We spent another two days in the valley, meeting and greeting people and occasionally grabbing a bath from the nearby dzukou river. The river freezes in winter and me and bobby promised we would be back some winter of our lives; that hasn’t happened yet. As the convention goes whatever we could not finish, like food and goods we left in the cave for the next batch that would live in the cave, just the way somebody left chillies for us!

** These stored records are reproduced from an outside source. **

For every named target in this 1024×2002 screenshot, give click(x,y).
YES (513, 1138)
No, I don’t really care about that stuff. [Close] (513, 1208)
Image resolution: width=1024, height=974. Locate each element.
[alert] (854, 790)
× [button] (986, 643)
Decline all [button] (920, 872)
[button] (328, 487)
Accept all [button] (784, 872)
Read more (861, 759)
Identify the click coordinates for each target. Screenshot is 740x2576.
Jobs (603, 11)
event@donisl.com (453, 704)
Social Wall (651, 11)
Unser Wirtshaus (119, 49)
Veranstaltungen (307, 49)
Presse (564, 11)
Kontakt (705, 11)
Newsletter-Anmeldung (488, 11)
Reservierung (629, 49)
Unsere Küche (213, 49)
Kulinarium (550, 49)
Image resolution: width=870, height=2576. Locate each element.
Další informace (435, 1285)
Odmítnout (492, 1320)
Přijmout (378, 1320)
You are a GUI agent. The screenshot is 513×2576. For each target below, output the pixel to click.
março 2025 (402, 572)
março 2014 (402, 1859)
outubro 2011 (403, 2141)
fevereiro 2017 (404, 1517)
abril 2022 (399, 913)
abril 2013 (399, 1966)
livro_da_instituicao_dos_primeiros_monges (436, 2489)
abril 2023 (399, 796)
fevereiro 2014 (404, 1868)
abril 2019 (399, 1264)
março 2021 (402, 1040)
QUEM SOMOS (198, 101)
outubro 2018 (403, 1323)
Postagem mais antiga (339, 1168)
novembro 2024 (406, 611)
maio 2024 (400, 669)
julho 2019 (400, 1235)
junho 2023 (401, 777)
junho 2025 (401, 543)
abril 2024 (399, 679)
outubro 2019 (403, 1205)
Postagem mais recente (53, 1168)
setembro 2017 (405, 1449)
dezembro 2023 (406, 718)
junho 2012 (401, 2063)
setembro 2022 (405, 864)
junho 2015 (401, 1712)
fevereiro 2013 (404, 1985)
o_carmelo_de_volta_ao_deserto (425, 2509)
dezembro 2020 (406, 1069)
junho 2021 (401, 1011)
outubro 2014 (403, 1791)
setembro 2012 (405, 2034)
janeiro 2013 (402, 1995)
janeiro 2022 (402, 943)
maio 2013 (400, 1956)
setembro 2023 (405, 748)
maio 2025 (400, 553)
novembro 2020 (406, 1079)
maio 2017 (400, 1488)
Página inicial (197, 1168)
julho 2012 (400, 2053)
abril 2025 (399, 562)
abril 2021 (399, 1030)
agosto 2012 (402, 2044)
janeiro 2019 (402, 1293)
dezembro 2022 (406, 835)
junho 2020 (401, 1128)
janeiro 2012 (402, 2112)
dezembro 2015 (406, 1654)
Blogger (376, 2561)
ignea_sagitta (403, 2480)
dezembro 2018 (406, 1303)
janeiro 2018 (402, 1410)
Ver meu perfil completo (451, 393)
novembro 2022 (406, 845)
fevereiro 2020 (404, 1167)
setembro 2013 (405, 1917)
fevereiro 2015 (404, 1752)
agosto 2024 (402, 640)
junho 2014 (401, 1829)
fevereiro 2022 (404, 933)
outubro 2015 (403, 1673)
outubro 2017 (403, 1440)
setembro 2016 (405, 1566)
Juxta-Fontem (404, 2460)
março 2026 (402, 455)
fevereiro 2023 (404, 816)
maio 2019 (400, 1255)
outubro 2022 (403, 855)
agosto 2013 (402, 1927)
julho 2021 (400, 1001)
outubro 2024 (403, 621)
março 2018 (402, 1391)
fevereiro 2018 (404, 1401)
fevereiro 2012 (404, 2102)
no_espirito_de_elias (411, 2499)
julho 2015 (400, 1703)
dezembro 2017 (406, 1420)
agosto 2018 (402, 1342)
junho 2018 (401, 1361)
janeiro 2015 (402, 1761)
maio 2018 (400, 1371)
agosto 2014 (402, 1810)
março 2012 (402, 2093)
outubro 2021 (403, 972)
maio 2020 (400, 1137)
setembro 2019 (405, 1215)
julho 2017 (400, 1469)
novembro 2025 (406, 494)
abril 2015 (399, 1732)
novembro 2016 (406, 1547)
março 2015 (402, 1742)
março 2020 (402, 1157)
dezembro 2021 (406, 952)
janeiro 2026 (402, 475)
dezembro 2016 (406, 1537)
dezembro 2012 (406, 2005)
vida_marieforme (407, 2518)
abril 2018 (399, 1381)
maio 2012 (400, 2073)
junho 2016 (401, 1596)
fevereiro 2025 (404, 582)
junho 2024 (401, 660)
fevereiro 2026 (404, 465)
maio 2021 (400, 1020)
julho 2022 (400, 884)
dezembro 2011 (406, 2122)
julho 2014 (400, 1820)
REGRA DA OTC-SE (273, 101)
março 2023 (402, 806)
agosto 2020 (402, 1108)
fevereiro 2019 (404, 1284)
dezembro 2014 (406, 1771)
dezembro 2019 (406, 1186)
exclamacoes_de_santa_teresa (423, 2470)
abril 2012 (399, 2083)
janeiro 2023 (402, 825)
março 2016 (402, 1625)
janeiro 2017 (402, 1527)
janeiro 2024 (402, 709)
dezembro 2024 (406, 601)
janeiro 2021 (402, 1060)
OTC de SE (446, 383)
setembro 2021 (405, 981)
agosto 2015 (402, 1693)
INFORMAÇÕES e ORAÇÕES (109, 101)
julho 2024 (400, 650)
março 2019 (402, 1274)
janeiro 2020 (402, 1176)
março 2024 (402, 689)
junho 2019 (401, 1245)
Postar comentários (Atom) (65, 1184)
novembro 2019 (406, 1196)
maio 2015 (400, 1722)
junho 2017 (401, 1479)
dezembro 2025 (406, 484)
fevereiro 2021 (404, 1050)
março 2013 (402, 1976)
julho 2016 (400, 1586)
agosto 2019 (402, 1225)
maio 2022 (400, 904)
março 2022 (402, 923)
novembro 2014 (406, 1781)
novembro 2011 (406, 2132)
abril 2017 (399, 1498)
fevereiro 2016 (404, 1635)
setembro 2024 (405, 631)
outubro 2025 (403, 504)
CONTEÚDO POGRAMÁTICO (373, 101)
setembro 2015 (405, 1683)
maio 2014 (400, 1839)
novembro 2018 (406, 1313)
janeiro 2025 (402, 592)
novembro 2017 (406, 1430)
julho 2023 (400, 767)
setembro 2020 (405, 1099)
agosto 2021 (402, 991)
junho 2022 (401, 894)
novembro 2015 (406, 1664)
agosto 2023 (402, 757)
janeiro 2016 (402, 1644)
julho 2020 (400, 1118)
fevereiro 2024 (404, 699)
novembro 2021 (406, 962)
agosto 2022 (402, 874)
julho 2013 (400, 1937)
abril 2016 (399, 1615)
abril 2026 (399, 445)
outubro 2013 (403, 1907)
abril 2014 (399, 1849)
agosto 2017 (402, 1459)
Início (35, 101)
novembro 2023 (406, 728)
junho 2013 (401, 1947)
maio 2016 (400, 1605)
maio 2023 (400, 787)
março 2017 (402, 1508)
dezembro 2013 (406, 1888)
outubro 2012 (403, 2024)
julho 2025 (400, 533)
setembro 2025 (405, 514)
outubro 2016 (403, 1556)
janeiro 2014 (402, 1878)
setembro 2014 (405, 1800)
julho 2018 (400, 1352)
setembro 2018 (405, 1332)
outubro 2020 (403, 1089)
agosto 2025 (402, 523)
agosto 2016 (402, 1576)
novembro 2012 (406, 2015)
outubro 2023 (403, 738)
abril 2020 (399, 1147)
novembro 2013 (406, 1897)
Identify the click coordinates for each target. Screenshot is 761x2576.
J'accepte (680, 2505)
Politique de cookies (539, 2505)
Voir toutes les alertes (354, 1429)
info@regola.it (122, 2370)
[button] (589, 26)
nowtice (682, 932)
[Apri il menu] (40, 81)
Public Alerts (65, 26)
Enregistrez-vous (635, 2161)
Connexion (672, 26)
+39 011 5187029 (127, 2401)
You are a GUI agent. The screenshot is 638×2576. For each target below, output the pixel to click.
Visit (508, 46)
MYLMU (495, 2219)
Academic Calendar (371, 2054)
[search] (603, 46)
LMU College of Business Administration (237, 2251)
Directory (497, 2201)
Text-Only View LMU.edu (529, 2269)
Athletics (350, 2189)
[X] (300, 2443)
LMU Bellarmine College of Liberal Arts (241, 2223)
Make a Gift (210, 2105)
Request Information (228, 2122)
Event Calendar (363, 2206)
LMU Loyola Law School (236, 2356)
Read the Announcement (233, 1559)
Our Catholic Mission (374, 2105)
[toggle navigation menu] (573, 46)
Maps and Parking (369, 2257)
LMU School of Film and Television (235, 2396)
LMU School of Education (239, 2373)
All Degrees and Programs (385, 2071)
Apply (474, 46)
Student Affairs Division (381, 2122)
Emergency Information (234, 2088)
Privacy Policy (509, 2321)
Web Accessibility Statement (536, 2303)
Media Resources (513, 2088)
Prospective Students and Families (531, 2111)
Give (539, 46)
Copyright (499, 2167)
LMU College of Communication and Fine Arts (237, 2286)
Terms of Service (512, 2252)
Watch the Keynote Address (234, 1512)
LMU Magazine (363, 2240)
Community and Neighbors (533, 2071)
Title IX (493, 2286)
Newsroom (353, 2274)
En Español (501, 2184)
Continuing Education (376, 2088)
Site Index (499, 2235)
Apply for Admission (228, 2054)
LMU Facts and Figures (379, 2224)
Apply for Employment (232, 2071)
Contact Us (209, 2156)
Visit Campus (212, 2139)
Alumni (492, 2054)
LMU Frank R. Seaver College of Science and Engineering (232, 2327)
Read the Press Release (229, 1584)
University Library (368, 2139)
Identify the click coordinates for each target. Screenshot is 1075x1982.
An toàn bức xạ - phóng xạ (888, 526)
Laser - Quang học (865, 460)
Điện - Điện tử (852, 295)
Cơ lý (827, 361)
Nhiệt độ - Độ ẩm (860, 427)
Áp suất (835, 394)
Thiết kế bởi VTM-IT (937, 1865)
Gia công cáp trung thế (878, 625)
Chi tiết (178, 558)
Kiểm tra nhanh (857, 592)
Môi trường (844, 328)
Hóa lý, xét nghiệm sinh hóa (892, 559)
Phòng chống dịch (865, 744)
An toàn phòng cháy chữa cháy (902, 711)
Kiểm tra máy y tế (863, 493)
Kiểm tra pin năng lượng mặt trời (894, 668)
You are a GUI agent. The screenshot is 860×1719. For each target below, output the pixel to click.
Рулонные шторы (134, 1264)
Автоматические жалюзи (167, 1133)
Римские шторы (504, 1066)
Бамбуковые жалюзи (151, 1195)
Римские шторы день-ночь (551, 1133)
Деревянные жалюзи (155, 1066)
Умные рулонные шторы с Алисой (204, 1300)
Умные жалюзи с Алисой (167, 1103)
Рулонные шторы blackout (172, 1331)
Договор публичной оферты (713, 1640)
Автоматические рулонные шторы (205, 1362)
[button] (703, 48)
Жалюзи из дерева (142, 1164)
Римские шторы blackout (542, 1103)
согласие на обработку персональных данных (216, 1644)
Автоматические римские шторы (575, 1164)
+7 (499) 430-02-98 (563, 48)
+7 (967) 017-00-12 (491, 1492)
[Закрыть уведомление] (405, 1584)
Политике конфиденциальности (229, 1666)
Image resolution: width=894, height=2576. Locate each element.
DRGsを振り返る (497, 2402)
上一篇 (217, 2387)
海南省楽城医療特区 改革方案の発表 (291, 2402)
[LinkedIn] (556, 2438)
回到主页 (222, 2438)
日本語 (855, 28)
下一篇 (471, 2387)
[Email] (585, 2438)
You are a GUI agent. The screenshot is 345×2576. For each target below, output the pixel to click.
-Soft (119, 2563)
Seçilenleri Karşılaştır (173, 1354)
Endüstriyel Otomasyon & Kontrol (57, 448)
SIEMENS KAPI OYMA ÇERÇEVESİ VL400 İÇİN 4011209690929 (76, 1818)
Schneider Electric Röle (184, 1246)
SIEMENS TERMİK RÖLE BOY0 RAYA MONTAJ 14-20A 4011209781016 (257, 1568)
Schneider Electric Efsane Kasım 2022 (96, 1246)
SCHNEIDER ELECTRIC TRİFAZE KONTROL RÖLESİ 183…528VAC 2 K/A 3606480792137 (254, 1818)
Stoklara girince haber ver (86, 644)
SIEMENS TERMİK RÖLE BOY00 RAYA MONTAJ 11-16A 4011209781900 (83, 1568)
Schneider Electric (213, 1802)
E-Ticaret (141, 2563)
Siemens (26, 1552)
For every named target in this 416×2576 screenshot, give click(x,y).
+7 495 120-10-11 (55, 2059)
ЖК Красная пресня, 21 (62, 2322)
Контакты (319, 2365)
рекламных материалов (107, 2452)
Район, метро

Here are some of the conservation problems in the valley. As it happens, there might be few places on earth un-affected by the destructive ways we humans adopt.
* Everybody who comes to the valley writes in their names on the rocks, take a look at the cave picture. If there was a way to prevent this, the valley can retain its natural state.
* People dump covers all over the valley and these look definitely out of place.
* The locals burn the rhododendrons and once the trees are leafless, call it dead wood and use the same for fuel wood. There must be something the Forest Department can do about this. Afterall there could be an alternative of less conservation value for fuelwood than rhododendrons.

Me and Bobby also promised we have something to give back to the valley, a campaign to follow up the above, hasn’t happened yet and these thoughts are indeed cached in our head and hearts somewhere and we will return to follow up on the cause.

Cheers to other wander-lusty people.